Qualities of a Good Confidant
Expressing your thoughts and feelings can be difficult. It is sometimes hard to find the right words that really say what we’re experiencing. Even more difficult, though, can be finding the right person to say them to.
Many people have issues with sharing their feelings and experiences with others, especially when it comes to the more negative feelings. I’ve personally had this problem. When I thought about confiding in others, I didn’t want to seem like I’m a downer, or that I’m always complaining, or that the other person should be worried about me. But finding those right people to confide in — whether it be a parent, therapist, or friend — is possible!
This short New York Times article discusses some of the qualities we can work on to be a good confidant to others, but I think it also helps us to identify the qualities we should look for in someone that we wish to confide in. (Also as a bonus, it uses experiences from a Pittsburgh person!) These skills include:
- Ask open ended questions These allow someone to explain themselves, and reveal any details at a level they feel comfortable with. You can ask questions like “What’s troubling you?” and “How do you feel about ____?” These types of questions can’t be answered as a simple yes/no, and let’s a person know that you are willing to listen to details.
- Observe body language This can help you gauge if someone is feeling really anxious, uncomfortable, or ashamed. Some common signs are turning away while speaking or physically closing themselves off (like crossing their arms). Other signs could indicate a fight-or-flight response, such as talking quickly or in a much higher pitch than usual.

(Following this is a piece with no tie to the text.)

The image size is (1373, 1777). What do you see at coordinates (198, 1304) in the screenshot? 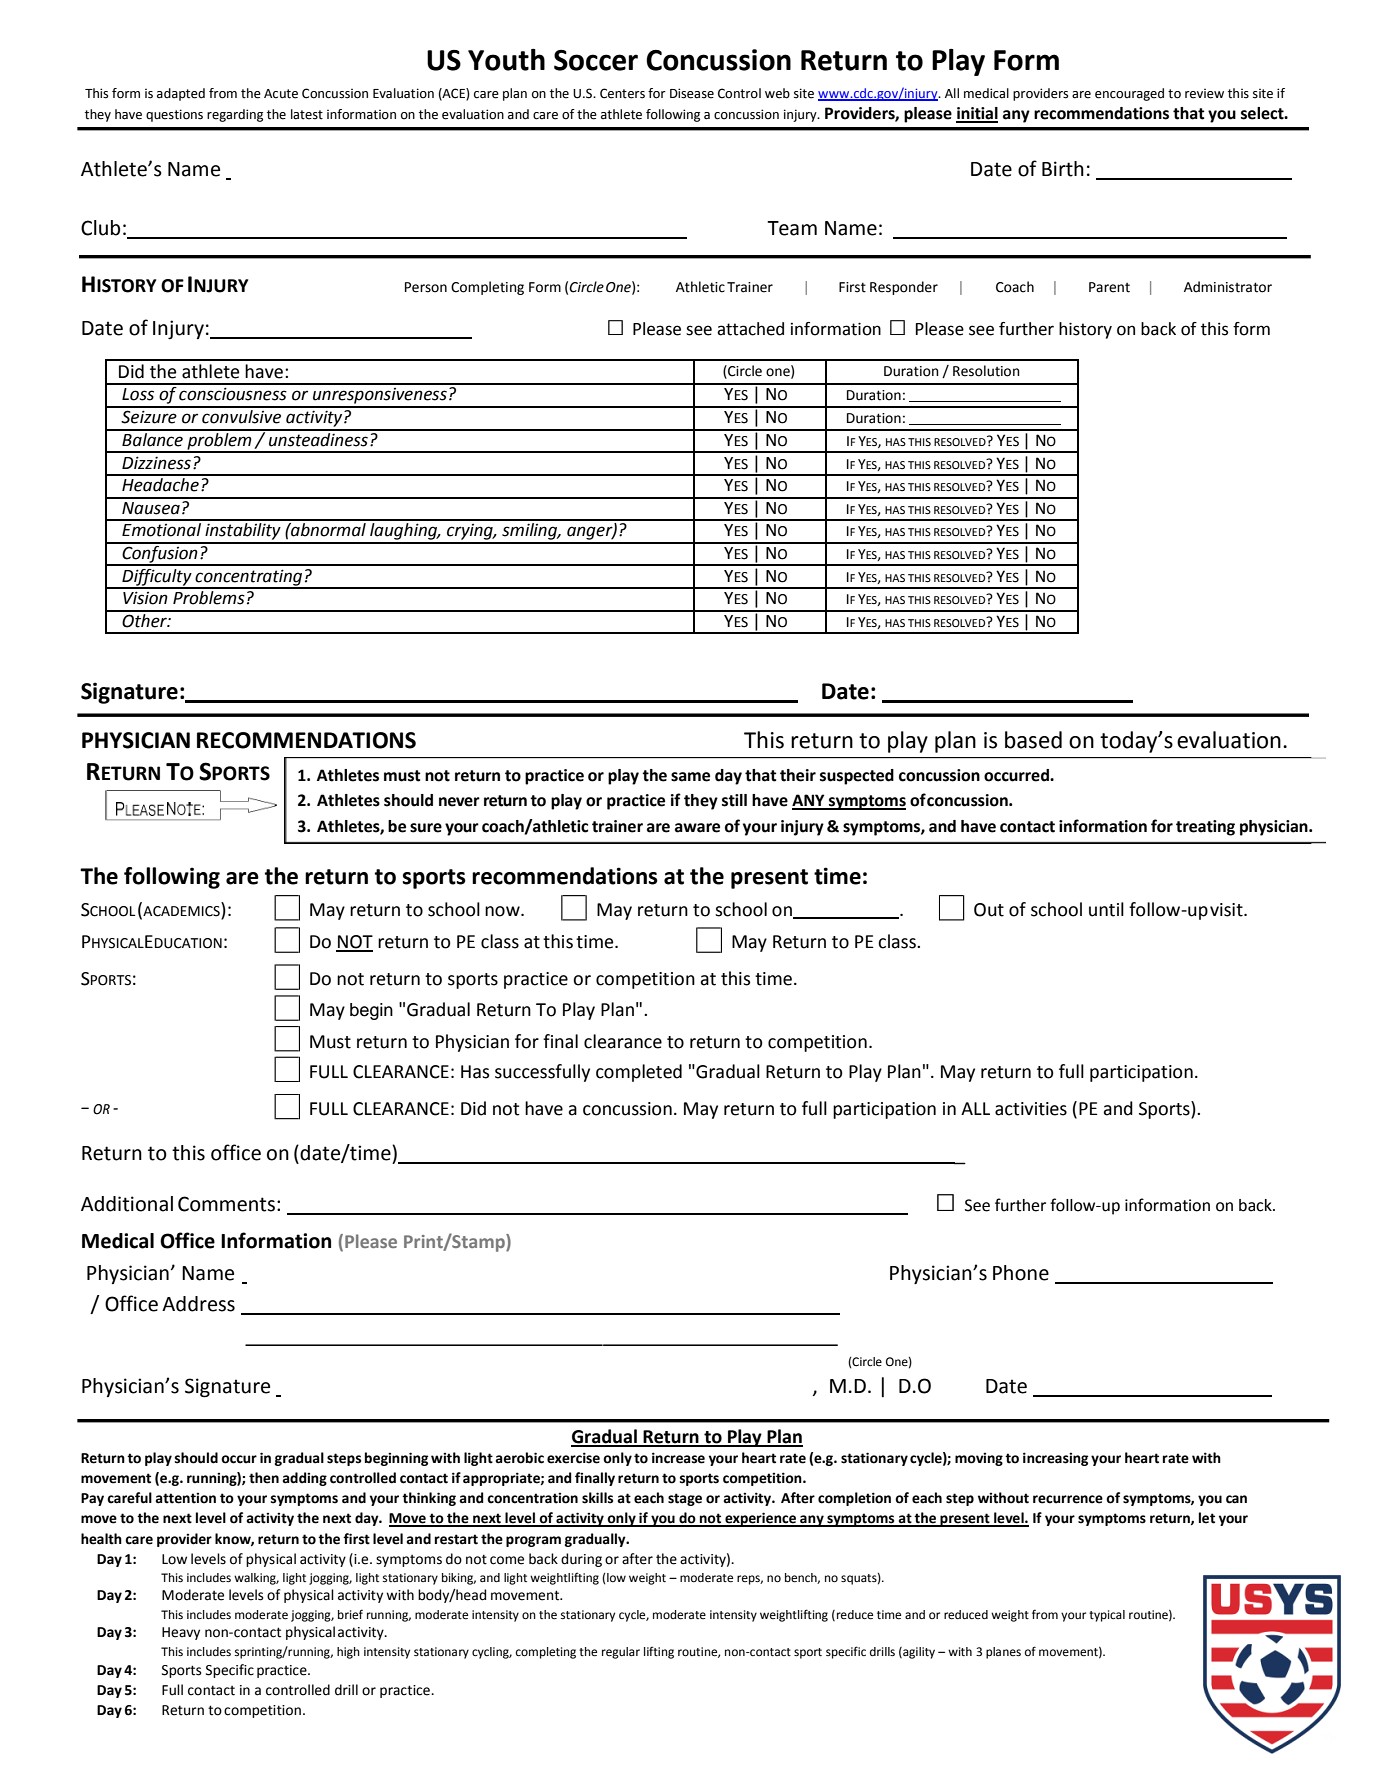
I see `Address` at bounding box center [198, 1304].
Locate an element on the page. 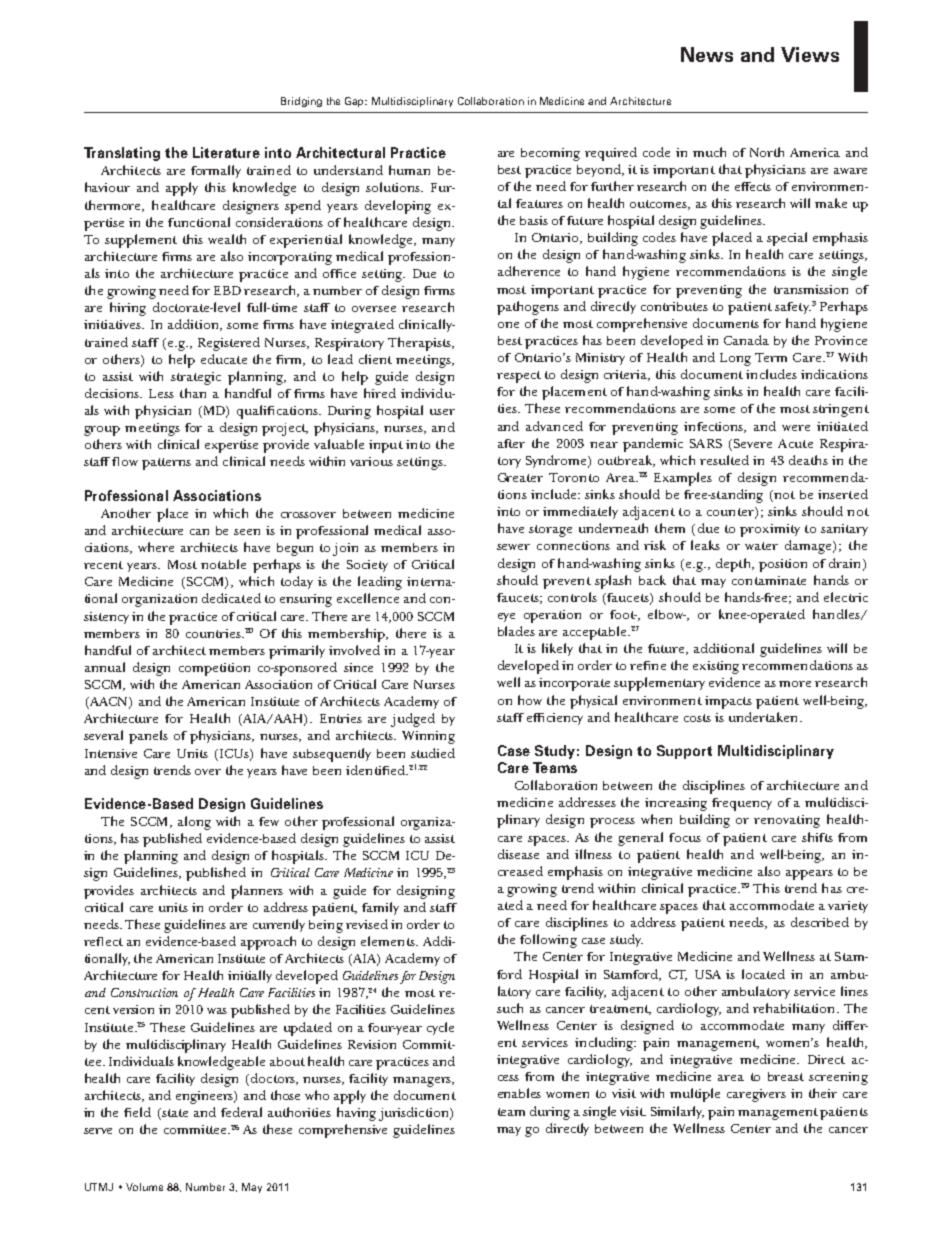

- Be patient Confiding in someone takes time and trust. Wait to build a relationship where both parties can feel comfortable in taking part in the conversation.
- Don’t pry for more information Just listen to what’s being shared. Understanding and respecting someone’s boundaries in what they are willing to share helps to ensure that the confiding person feels more comfortable.
- Don’t offer advice (unless it’s being asked for) Most people just want to be heard, not necessarily told what they should do next. Unsolicited advice is rarely followed, and given that a confidant may not know all of the details of a situation being shared, can even backfire. This isn’t to say that advice is always a bad thing — simply realize that having a friend listen to them may be all a friend really wants!
- Talk about good experiences This can help lighten the mood, and in addition to feeling better about confiding in someone, it also can help people leave feeling the conversation wasn’t all negative!